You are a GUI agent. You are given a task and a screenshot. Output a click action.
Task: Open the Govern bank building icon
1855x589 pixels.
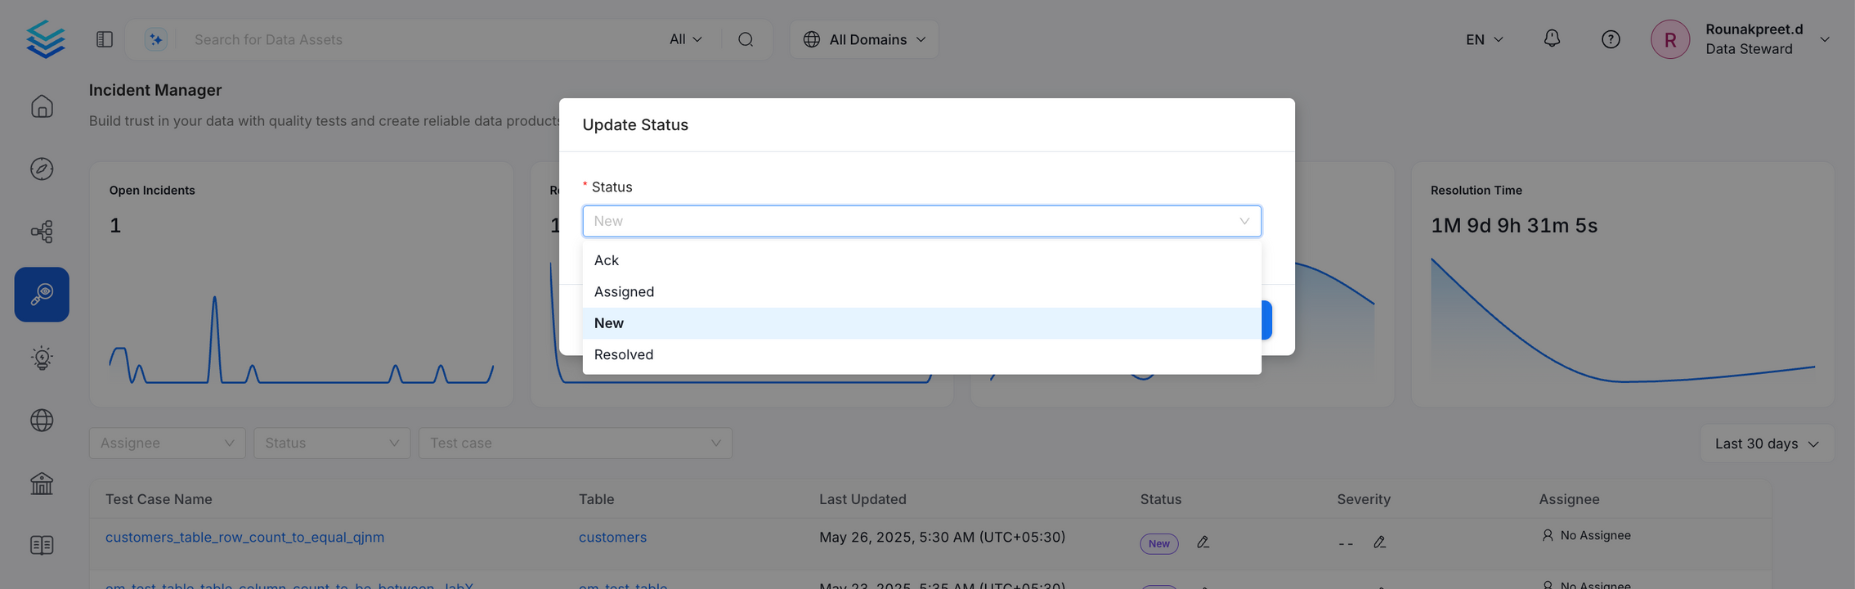coord(42,484)
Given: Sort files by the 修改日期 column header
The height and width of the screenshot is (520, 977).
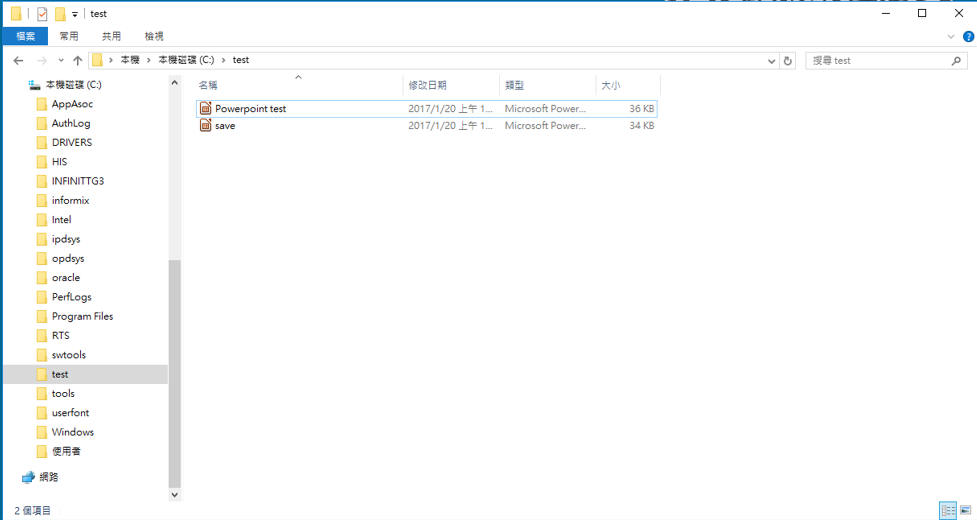Looking at the screenshot, I should click(428, 86).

+ + + +

- _Exercise details_
From the listing, extract all text exactly as given and drop any picture.

- _Expected answer_
You are a GUI agent. You are given a task and a screenshot. Output a click action.
Task: Open the Govern bank building icon
1855x589 pixels.
coord(42,484)
Given: Sort files by the 修改日期 column header
The height and width of the screenshot is (520, 977).
Looking at the screenshot, I should click(428, 86).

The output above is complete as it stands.